As an athlete, Higgins was a leader. This venture gives her the purpose that was missing from her inward-focused athlete life. “When we leave this earth, we’re gone,” Higgins tells me, and “[This] makes life a bit more worthy.”
Paradox Sports
“They’re taking conventional problems, but applying unconventional solutions,” explains Timmy O’Neill — a climber with an international array of first ascents and speed-climb records — of his fellow athlete-entrepreneur-activists. O’Neill co-founded Paradox Sports in 2017 with injured Iraq war veteran DJ Skelton to promote adaptive climbing for those affected by spinal cord injuries, amputations, traumatic brain injuries, blindness or neurological problems.
“Decided discomfort, voluntary suffering, elective challenge, those concepts are the same whether you’re solving a problem with somebody who’s missing a limb, or missing their eyesight, or if you’re trying to decide the best way to get through a particular section of whitewater or vertical rock,” O’Neill says. Disabilities aren’t voluntary, but, “we do elect all the time to go and have difficult experiences in the backcountry.”

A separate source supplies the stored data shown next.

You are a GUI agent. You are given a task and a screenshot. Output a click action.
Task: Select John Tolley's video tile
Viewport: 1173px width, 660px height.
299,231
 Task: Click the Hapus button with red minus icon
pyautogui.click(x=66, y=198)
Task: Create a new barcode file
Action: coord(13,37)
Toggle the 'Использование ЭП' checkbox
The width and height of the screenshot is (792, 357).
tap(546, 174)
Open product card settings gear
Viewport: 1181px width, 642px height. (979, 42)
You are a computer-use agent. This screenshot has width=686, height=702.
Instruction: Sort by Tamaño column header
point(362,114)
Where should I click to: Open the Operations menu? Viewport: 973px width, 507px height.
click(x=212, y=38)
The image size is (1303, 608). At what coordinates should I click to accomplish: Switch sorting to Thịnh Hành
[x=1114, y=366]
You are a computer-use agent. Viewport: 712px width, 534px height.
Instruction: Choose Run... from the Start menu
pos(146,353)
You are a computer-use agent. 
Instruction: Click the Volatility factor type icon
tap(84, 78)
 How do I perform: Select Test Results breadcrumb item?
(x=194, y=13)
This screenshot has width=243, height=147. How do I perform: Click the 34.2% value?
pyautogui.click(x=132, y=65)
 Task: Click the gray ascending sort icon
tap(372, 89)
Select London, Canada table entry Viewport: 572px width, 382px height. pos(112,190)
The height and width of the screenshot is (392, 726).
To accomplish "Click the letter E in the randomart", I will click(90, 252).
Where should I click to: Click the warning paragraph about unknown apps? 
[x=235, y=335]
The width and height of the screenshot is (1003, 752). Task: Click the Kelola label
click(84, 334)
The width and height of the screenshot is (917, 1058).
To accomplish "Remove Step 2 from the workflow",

After O’Neill’s older brother was paralyzed from the waist down in 1991, he pioneered methods to help him climb. They ascended Yosemite’s El Capitan 15 years later. Paradox has grown over the last 10 years, providing 1100 experiences in 2017 including trips, training clinics for gyms across the country, and community climbing nights.
Boulder Rock Club hosts community nights that are packed with confident, lithe movement. At Paradox’s selected section of wall, Sam White, with floppy blonde hair and focused eyes, lifted himself from a wheelchair. Once climbing, no bystander could have discerned an ability difference between him and anyone else. “When he first came here, he wouldn’t use his feet,” his instructor explains. That was just eight months ago.
Legacy Motives
An athlete’s accolades are inherently ephemeral — even the most impressive are vulnerable to fading and eclipse. It is creating, enabling, or supporting a community that creates true legacy. “If you can…plant these seeds, and provide this inspiration, and change lives in an enduring and positive way, then you can essentially transform humanity”, O’Neill says. “It transcends a single life.”
One sunny morning, mist lifting from Boulder Canyon after a night of rain, I followed Roger Briggs to his worksite. The storm had traced rivulets through loose sand. Tree roots twisted high above the mud, marking years of erosion. We chatted with a crew of workers and volunteers skillfully splitting and carrying great stones in litters, crafting a durable staircase. “These are big rocks,” said Briggs, “in a hundred years, these will still be here.”
Briggs’ movements are still fluid, confident. He doesn’t climb as much anymore, managing arthritis. “It’s still a glorious experience to touch rock,” he said, hand to a boulder. “To be on warm rock and just the beauty of places — that’s really what climbing is about, is beauty.” He started this movement, so he understands intimately the need to preserve for future generations. “We are trying to change the culture of [modern, westernized] humans, really, across every area, away from being users of the earth … extracting, exploiting. We want to be stewards of it.”
It’s one thing to have the audacity to conceive of physically accomplishing something never done before. It’s quite another to take that same boldness in the belief that you can shift humankind.
“I’m just a human being,” Briggs tells me, squinting in the tree-filtered sun, after so many years still unsure what to make of those awed by his past and current work. “I just followed my calling.”